A omissão da oposição política e o silêncio dos responsáveis pelas instituições já não surpreendem mais, à medida que estas vão se amoldando à fisionomia de um governo que parece tão capaz de impor quanto incapaz de governar. A contradição não denota fraqueza de governo, e sim de Estado, o mesmo Estado forte que o governo diz defender, mas que na verdade ele enfraquece a cada dia na sua volúpia de mando e de ganho político.

Mas existem outras dificuldades. A teoria e prática da conquista do poder do estado vêm se sofisticando. Primeiro, os cientistas políticos apontavam para a sua tomada pura e simples, pela via política, pela revolução ou pelo controle de seus processos decisórios. Com a proliferação das ONGs, surgiu outra modalidade de assalto ao poder (fiquemos apenas com a acepção política) na atuação dos híbridos ongueiros que legislam dentro do governo. Agora se delineia a onda das mídias sociais atuantes além dos partidos e, por conseguinte, das estruturas de representação política.
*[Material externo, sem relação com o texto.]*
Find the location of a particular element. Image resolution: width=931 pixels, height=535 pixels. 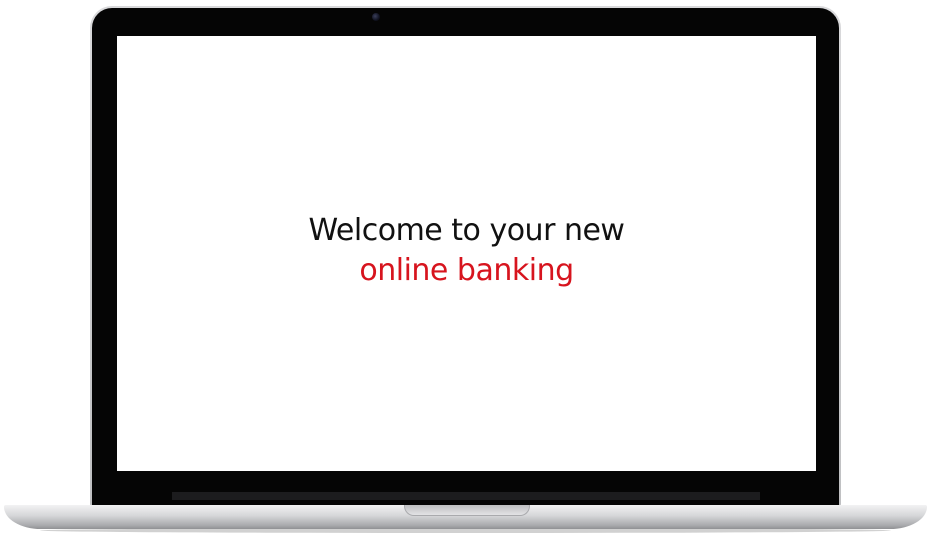

bezel-bottom-strip is located at coordinates (466, 496).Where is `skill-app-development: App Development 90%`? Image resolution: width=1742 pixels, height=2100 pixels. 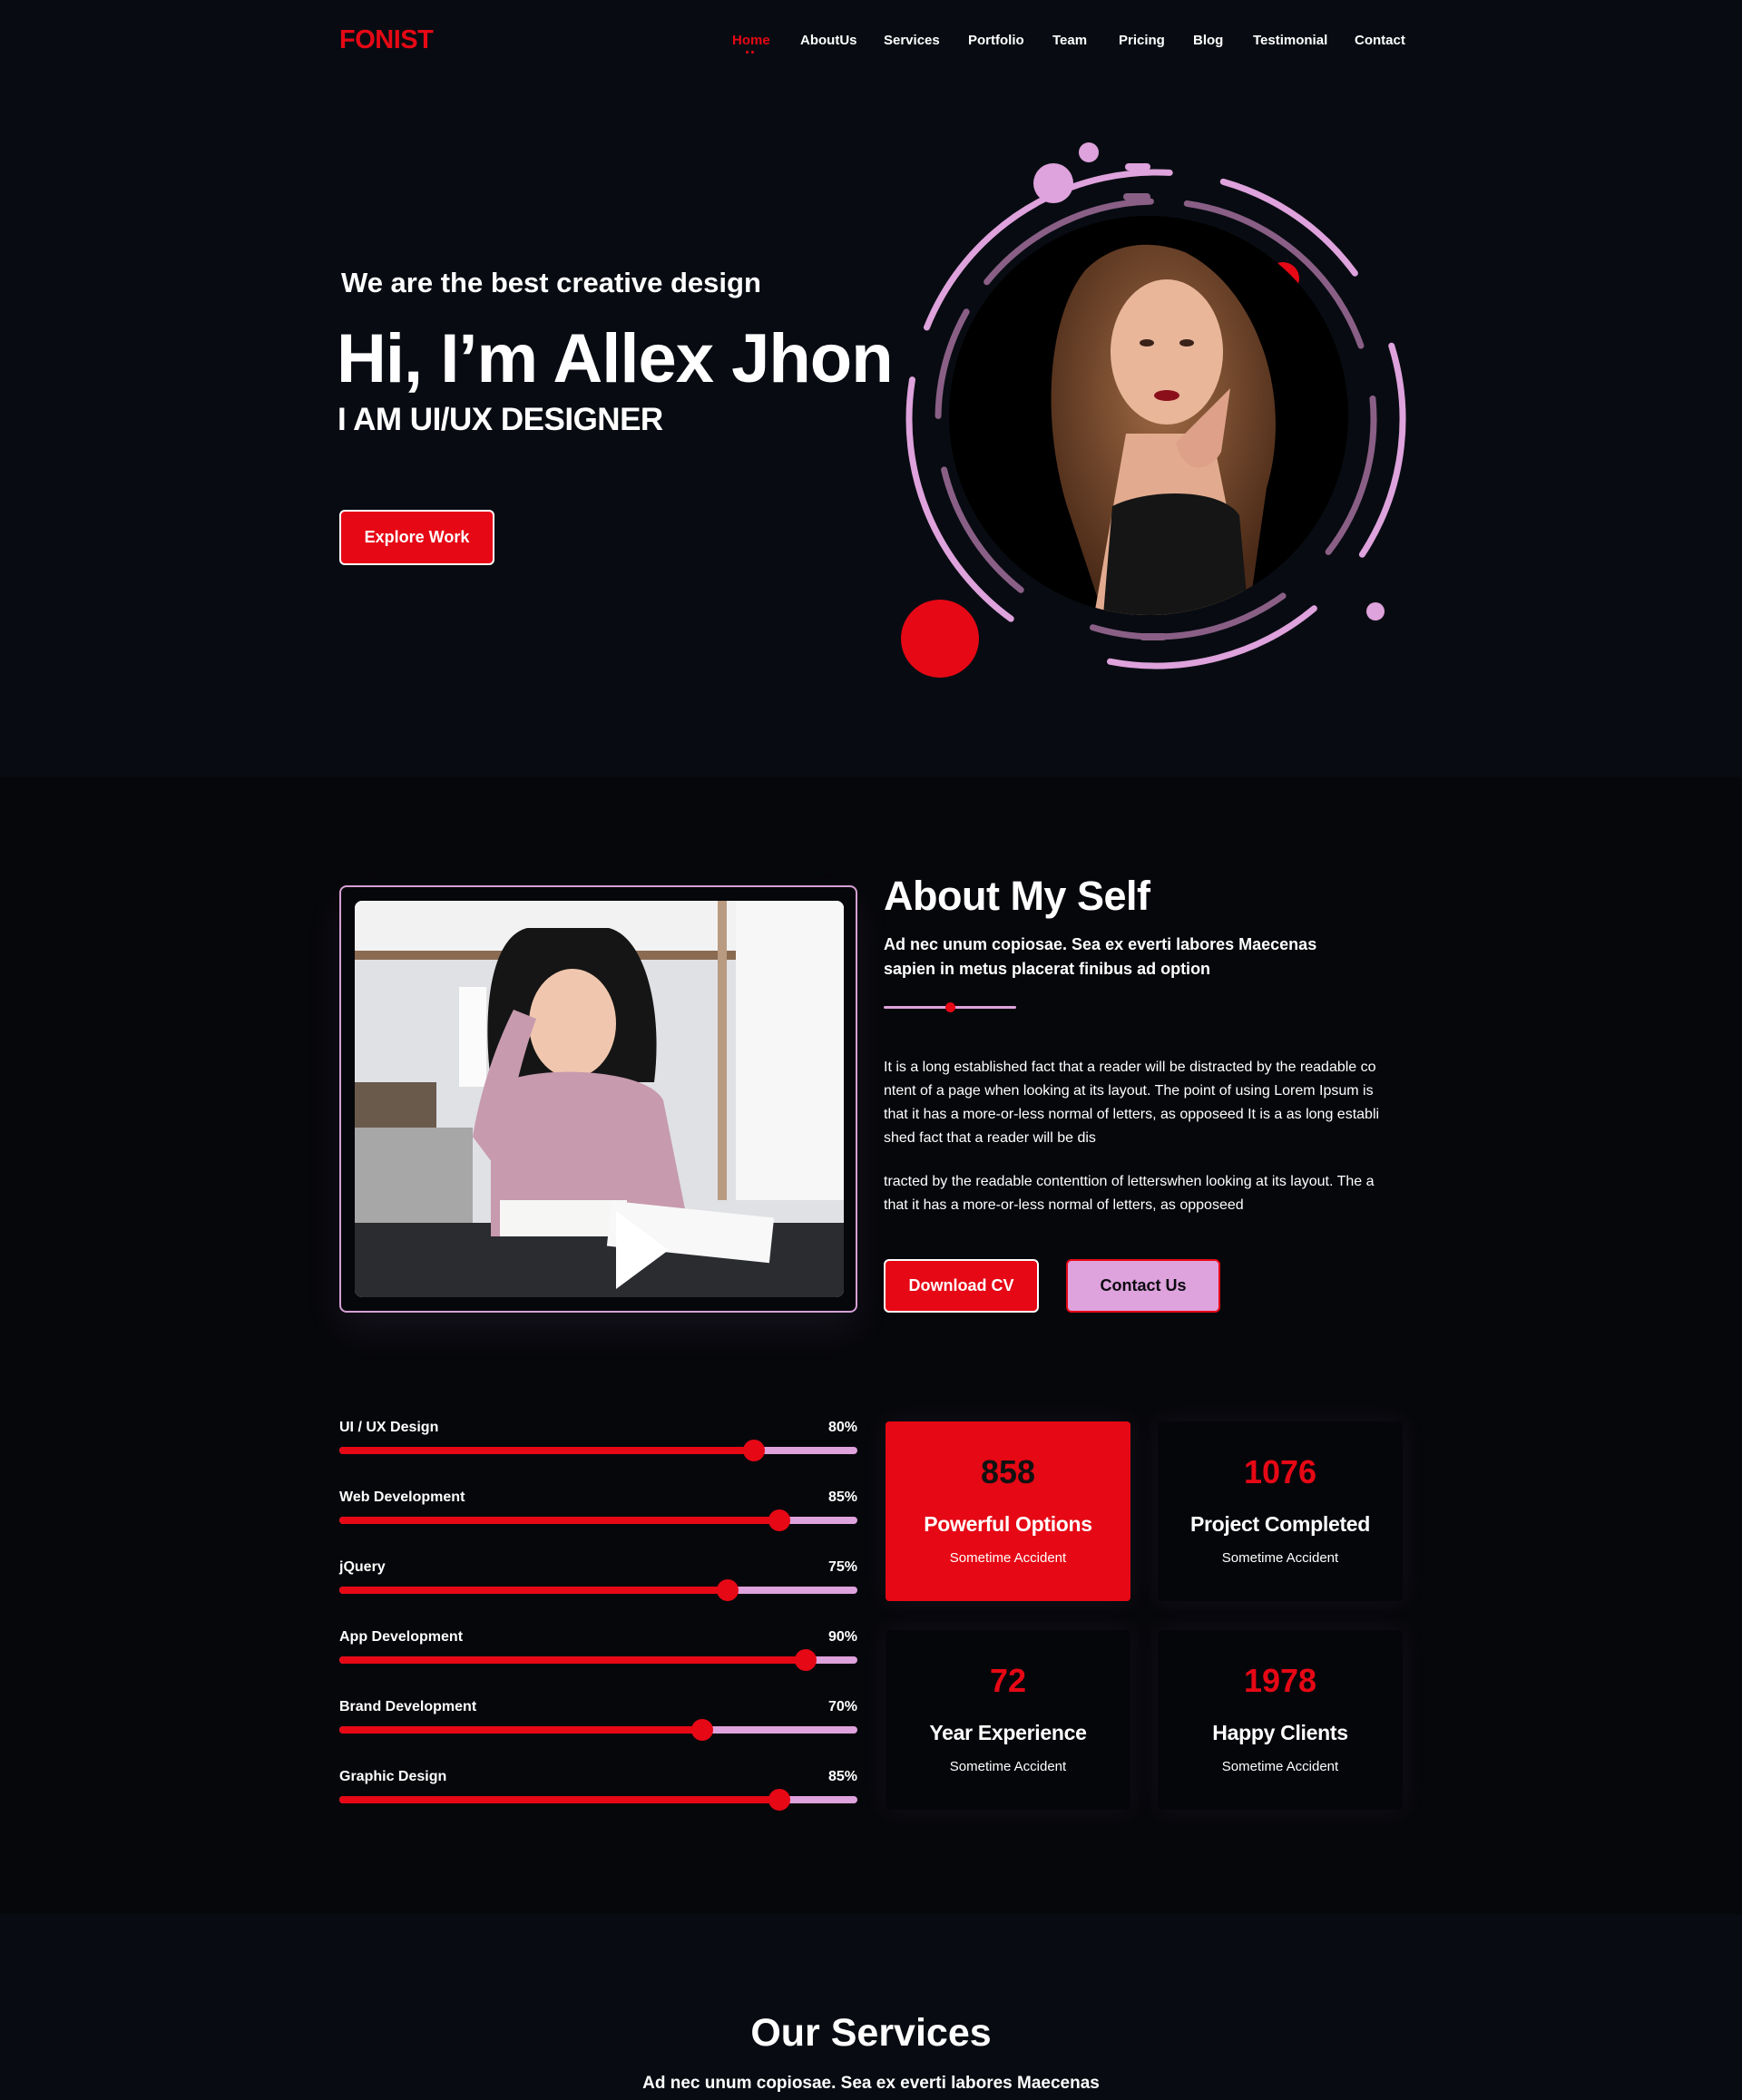
skill-app-development: App Development 90% is located at coordinates (598, 1650).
Assim, cabe perguntar, diante das inusitadas decisões que o Estado brasileiro vem tomando ultimamente - e de outras para as quais se encaminha - até onde as estruturas formais de representação e decisão do governo democraticamente eleito e legalmente constituído - responsável, portanto - governariam o país. Num cenário de banalização do Estado e da política, como ficaria o exercício da soberania pelo povo, o que as instituições deveriam representar e quais seriam os critérios das decisões afetas à sociedade de um país em desenvolvimento, onde os precários índices sociais e educacionais já constituem por si só preocupações quanto à qualidade e efetividade da representação política?

Nunca é demais repetir que o Estado é a sociedade politicamente organizada, que não há substituto para a democracia, que somos nós que fazemos tudo isso e que muito do que desejamos para nós depende da nossa capacidade em dar substância ao Estado nacional brasileiro, mero instrumento de nossa vontade coletiva onde, porém, se viabiliza nossa existência social desde que saibamos lhe colocar limite.

É por isso que nestes dias de perplexidade vale a pena defendê-lo.

Sérgio Paulo Muniz Costa, historiador, é membro do CPE da UFJF, pesquisador de Segurança e Defesa do CEBRI. Foi Delegado do Brasil na Junta Interamericana de Defesa, órgão de assessoria da OEA para assuntos de segurança hemisférica.